Xenotropic murine leukemia virus-related virus (XMRV) has been reported to be associated with prostate cancer and chronic fatigue syndrome. To help resolve the role of XMRV in human disease, it is critical to develop sensitive and accurate PCR assays for XMRV detection.
Materials and methods
The automated m2000 system RT-PCR assays detect the pol and env regions of XMRV in whole blood, plasma, urine, and cell pellets. Assay performance was assessed by testing two blinded panels prepared by the Blood XMRV Scientific Research Working Group (SRWG), as well as clinical specimens.

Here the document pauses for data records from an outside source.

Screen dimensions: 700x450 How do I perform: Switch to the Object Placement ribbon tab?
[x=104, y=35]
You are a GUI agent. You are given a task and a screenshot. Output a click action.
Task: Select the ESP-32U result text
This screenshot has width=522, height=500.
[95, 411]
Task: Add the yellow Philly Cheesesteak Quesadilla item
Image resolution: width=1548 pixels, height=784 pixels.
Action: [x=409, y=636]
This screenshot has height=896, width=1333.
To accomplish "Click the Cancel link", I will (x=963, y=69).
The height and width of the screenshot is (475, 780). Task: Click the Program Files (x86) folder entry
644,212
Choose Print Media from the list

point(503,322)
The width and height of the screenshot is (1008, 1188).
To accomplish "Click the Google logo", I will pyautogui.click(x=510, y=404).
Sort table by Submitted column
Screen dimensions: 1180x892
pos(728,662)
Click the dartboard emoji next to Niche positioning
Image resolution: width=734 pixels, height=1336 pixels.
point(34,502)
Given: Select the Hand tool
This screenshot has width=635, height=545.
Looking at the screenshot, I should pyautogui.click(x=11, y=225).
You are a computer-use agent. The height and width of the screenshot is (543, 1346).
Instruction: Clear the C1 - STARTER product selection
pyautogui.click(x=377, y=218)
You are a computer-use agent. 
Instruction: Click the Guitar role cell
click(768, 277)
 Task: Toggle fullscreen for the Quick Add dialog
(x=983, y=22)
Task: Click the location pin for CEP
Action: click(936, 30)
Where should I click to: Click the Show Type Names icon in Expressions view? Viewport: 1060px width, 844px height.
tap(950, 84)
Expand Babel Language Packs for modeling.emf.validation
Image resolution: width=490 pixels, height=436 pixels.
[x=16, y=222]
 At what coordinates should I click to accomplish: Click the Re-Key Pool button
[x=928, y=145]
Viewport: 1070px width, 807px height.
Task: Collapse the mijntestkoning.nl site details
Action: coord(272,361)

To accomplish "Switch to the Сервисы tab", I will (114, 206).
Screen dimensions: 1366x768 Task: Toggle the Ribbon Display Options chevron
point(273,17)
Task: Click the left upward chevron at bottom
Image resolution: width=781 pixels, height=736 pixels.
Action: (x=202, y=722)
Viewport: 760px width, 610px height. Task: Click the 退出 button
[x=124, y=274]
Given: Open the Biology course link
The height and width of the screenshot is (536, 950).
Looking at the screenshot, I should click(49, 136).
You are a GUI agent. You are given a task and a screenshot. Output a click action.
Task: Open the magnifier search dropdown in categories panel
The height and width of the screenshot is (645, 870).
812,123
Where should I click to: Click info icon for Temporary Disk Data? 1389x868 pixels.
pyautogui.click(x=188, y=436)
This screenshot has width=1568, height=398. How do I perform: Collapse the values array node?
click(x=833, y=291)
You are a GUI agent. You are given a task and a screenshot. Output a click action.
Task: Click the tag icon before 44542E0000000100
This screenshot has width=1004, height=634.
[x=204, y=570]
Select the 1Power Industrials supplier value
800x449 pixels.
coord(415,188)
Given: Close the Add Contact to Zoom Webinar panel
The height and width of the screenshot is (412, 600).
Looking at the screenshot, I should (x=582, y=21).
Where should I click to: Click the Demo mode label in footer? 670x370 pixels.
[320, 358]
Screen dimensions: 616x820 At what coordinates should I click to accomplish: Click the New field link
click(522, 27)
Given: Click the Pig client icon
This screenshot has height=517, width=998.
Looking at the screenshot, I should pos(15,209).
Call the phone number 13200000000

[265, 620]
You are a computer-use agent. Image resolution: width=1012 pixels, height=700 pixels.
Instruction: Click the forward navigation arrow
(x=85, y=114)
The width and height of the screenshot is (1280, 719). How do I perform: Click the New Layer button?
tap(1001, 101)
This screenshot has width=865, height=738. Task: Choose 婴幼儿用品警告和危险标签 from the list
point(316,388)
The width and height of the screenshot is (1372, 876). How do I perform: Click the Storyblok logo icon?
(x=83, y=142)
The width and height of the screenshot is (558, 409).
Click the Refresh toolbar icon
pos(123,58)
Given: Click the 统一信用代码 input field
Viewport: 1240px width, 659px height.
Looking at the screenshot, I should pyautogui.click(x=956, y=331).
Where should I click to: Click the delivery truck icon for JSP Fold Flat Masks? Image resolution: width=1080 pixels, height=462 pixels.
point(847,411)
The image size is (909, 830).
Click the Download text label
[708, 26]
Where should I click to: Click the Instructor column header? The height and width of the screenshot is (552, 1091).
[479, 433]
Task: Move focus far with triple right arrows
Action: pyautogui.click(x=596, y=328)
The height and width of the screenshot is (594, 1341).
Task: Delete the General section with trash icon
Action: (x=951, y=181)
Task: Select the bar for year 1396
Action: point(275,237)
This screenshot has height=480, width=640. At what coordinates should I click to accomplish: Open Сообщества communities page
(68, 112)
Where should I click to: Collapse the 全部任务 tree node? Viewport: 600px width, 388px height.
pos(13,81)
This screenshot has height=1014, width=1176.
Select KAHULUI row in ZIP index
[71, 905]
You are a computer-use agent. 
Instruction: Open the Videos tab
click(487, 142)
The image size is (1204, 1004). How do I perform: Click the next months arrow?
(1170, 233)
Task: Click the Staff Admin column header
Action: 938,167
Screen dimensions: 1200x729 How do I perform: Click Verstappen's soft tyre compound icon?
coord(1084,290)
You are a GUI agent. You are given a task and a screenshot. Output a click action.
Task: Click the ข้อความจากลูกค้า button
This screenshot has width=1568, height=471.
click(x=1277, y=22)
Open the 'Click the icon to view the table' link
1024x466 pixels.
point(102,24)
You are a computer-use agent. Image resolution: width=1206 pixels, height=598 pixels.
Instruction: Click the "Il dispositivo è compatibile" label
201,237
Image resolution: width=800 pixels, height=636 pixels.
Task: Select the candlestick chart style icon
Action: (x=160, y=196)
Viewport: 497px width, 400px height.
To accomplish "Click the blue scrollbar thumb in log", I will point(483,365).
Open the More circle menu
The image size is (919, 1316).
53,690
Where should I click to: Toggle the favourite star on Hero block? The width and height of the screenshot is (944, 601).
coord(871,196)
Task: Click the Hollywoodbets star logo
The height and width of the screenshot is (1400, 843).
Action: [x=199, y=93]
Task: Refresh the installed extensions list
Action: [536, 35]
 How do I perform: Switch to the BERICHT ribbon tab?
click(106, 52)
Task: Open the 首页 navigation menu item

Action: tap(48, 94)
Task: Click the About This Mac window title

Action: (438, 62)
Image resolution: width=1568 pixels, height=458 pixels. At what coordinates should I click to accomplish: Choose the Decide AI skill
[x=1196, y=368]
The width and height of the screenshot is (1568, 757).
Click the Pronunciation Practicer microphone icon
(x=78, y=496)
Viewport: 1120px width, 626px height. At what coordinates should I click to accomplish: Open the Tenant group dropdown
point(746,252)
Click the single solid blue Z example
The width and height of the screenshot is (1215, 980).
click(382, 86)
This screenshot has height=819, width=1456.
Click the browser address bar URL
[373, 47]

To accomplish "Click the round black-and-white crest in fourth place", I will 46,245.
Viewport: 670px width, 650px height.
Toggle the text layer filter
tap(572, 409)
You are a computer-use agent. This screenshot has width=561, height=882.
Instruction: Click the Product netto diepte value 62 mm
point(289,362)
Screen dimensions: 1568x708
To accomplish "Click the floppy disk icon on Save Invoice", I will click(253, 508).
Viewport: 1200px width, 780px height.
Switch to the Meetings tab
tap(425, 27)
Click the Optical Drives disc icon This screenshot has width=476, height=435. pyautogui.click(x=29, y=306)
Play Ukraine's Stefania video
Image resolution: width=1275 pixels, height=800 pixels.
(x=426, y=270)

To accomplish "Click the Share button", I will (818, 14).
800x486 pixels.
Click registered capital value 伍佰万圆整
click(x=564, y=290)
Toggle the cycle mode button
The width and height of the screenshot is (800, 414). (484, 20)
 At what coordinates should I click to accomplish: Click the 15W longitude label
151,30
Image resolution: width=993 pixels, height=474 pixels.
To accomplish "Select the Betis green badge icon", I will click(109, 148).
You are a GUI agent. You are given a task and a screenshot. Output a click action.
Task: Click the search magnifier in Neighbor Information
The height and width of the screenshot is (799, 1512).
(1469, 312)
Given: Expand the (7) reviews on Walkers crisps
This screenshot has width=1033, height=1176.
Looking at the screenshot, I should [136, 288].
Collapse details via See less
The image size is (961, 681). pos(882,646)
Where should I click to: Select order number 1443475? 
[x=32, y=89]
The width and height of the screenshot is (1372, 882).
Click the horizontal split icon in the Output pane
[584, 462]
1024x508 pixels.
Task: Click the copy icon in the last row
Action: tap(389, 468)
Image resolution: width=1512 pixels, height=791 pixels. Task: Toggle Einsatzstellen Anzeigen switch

For the SRWG whole blood panel, all six XMRV negative samples were assay negative, while all the 22Rv1-spiked samples from 0.5 cells/mL to 9,900 cells/mL were detected (3/3 for each panel member). For the SRWG plasma panel, all six XMRV negative samples were assay negative, while the 22Rv1 supernatant-spiked plasma samples were detected as positive, 1/3 for the 3.2 XMRV copies/mL panel member, 2/3 for the 16 copies/mL panel member, and 3/3 for panel members containing > 80 copies/mL. For screening of clinical specimen, assay positive results were obtained for 10% (2/20) of prostate cancer FFPE specimens, 0.5% (2/400) of prostate cancer urine pellets, and 0% (0/135) of the cervical swab specimens.
We developed an automated high throughput real-time RT-PCR assay (with internal control) to detect XMRV. Use of this assay should assist in elucidation of the role of XMRV in human disease.